Rasch also feeds pomace — the pulp, skins, cores, stems and seeds left over after apples are pressed for cider — to lambs, pigs and cattle that he and other farmers raise. The meat, along with the orchard's crops, is served in the family's Ciderhouse Restaurant and grab-and-go BBQ stand, the Smokehouse.
The family built the restaurants and event space after Katie Goering saw demand from customers, and the family moved a restored barn onto the property to house the new ventures.
"We decided if we were going to have food, we should have really good food," said Rasch, who hired chef Matt Steigerwald, a James Beard award finalist when he ran the Lincoln Cafe in Mount Vernon. He features products from the orchard and regional farms in the restaurants' menus.
A place to hang out every weekend
With development of the orchard in Cumming underway, Katie Goering said the family's next step is to build a 20,000-square-foot farm market and bakery, Cider Bar & Restaurant, as well as a cider cellar and production facility this fall.
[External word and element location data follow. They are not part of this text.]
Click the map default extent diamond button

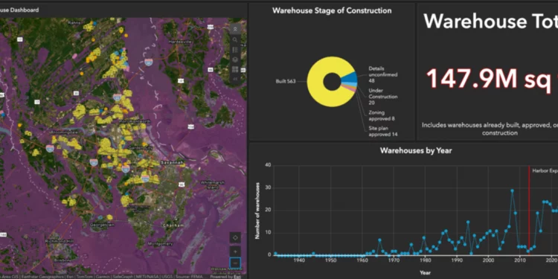click(x=235, y=237)
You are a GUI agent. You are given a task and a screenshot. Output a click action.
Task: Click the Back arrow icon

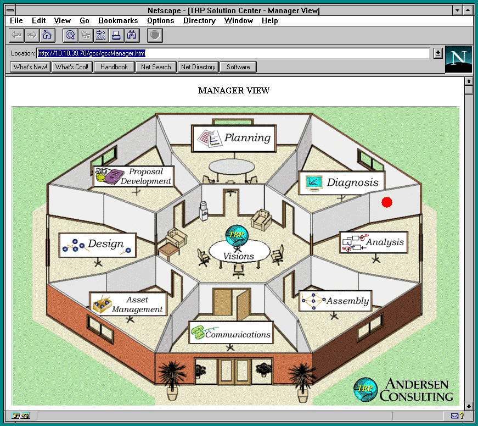[16, 35]
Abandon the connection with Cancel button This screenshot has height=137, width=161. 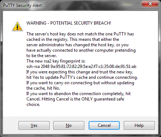point(104,125)
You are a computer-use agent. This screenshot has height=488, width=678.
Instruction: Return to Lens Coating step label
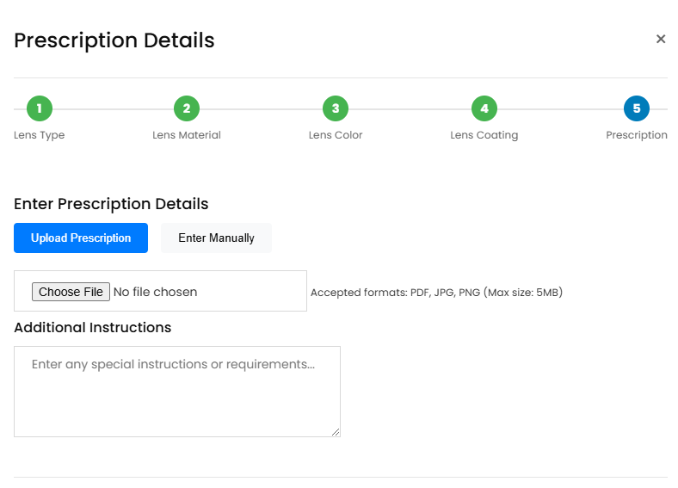click(484, 135)
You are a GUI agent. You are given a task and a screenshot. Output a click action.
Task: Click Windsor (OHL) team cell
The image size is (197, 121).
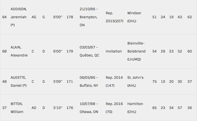coord(134,17)
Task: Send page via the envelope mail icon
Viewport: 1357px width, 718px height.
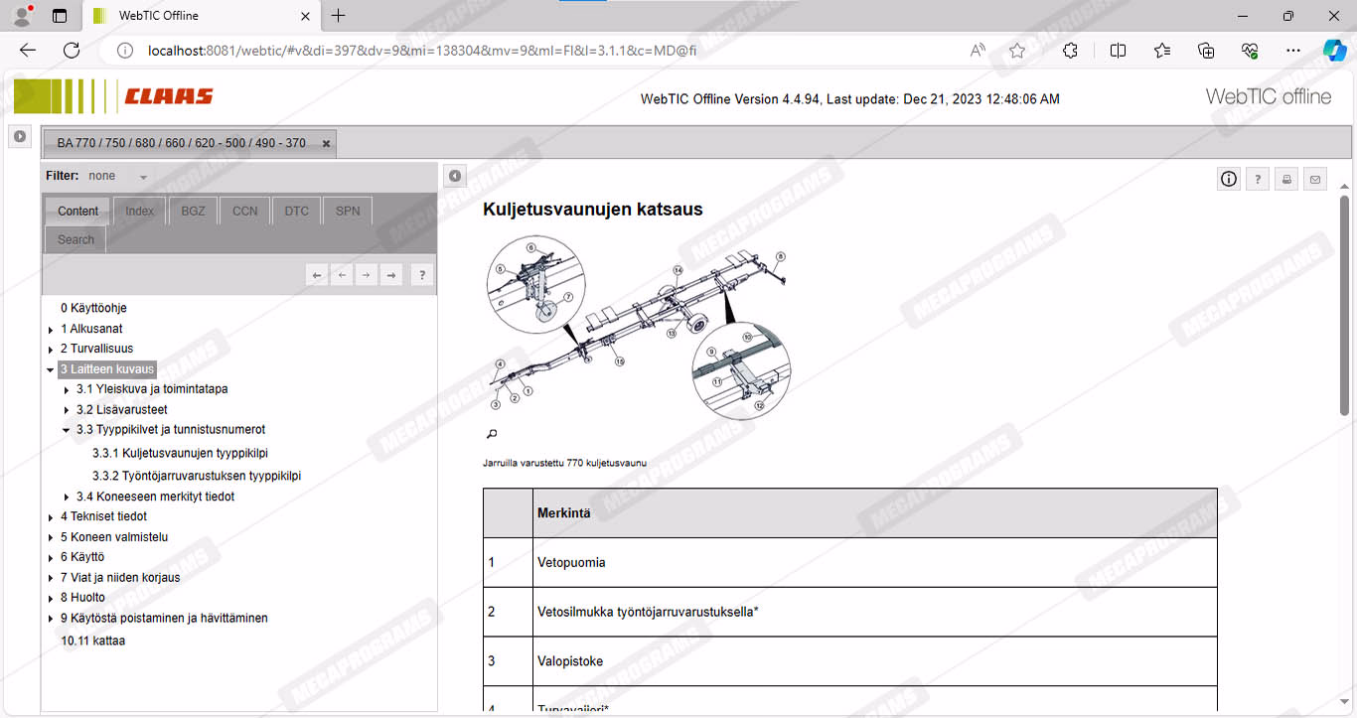Action: click(1315, 179)
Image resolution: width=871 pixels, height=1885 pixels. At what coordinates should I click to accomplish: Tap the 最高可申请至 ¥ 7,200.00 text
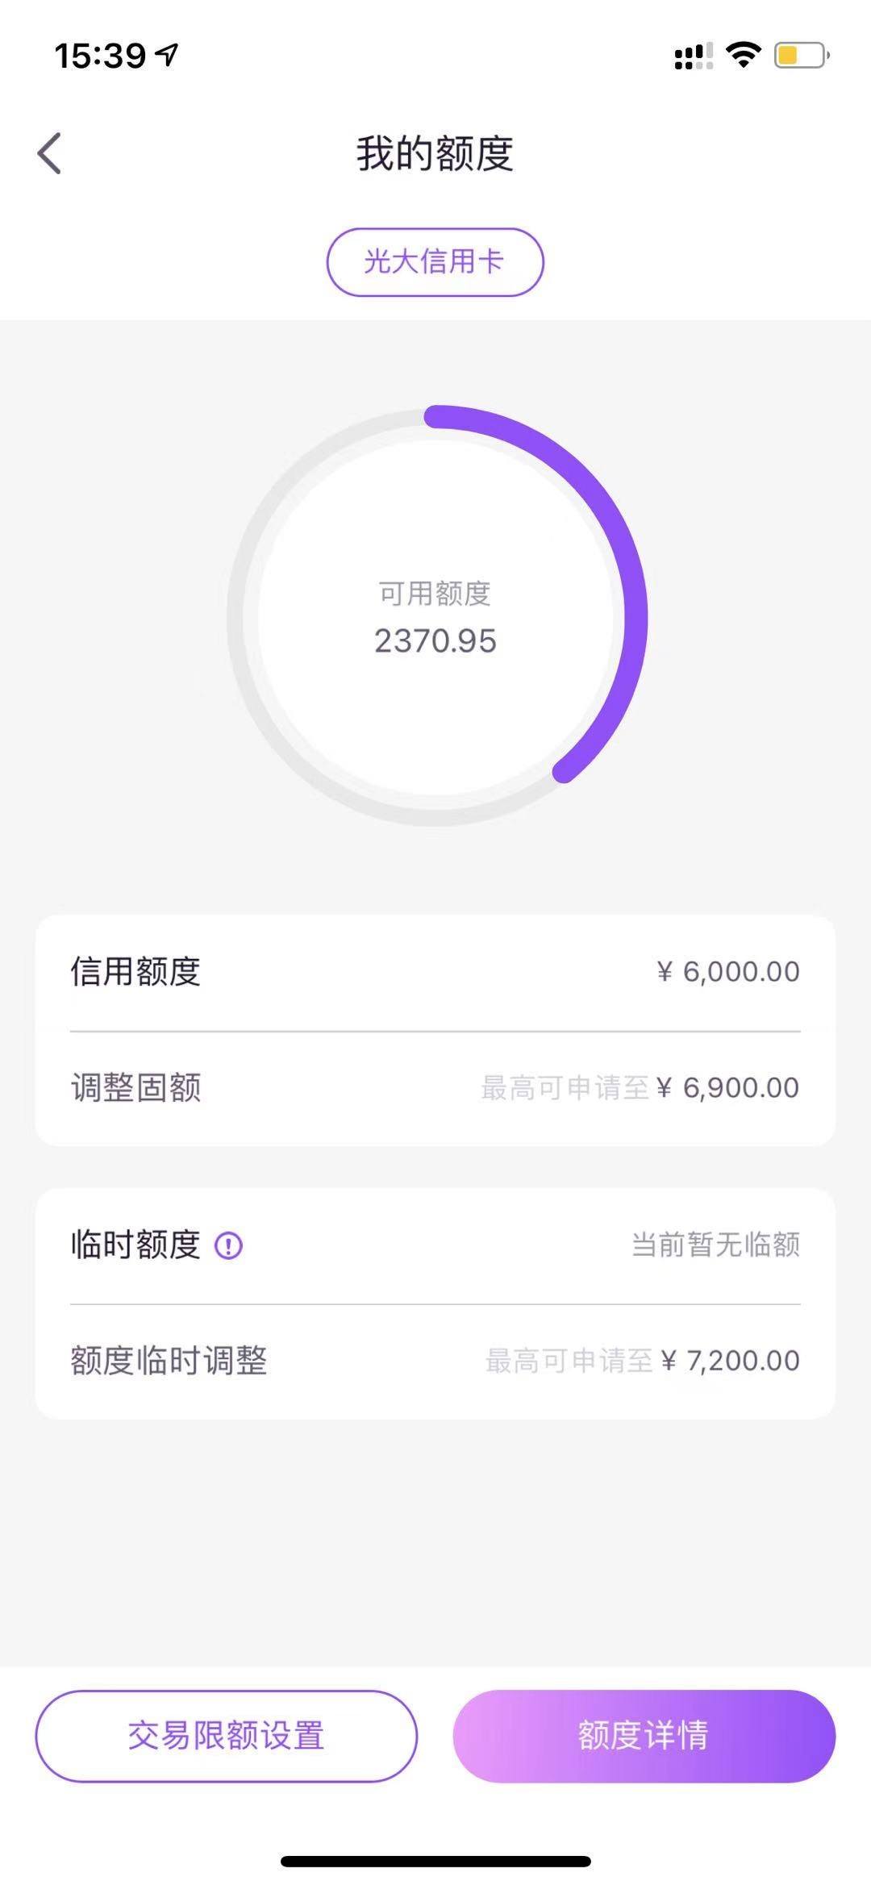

The business and orchard, with strawberries available first, will open next year. The family plans to build the event space a year later.
Rasch said the Cumming restaurant will feature ciders.
"Most people don't know this, but Iowa used to be one of the largest apple producers in the U.S. And prior to Prohibition, hard cider was the most popular alcohol beverage in the country," he said in the video announcing the project. "One of our goals as a company is to reestablish cider and a cider culture in Iowa."
Steigerwald, the business's culinary coordinator, will lead the Cumming restaurant as well as Iowa City's. In addition, the family owns a 90-acre commercial orchard in Solon between Iowa City and Cedar Rapids, where they make the business's cider, sold in the Des Moines metro as well as eastern Iowa.
While the Iowa City restaurant leans toward fine dining, Katie Goering said the Cumming restaurant's farm-to-table food will be more casual, with grab-and-go options available in the market. The new orchard will offer fine-dining experiences through special events like those in Iowa City, which hosts full-moon dinners that offer prix fixe meals paired with ciders, she said.
"The consistent theme across all the food is quality — local ingredients that are sourced carefully," Jacob Goering said.
Rasch said it's important that in both Iowa City and Cumming the orchard is a place that people can enjoy often.
"We don't want this to be a once-a-year destination," he said, adding that's why the orchard features frequent band performances, tractor and hay rides, winter ice skating and other events.
"We have a lot of special events that happen here" in Iowa City "that will also take place in Des Moines," Rasch said.
Steve Bruere, president of Diligent Development, the company developing the Middlebrook agrihood, said he thinks Wilson's Orchard will mesh with the existing community garden, where 400 to 500 people gather weekly for Fridays on the Farm during the summer.
Armed with lawn chairs, families buy garden produce, wine, cocktails and dinner at one of 20 vendors at the site, while enjoying free music. The town already is a favorite with bikers on the Great Western Trail, which runs from Des Moines through Cumming.
The developers are connecting the agrihood to the trail as well as building trails that will run throughout the development, including Wilson's Orchard. The development will eventually have 1,500 homes, to be built over the next decade, and already features Middlebrook Mercantile, an upscale bar and general store.
Bruere said Wilson's Orchard will make Cumming even more of a destination for metro residents.
"Nobody complains about there being too many wineries in California," he said.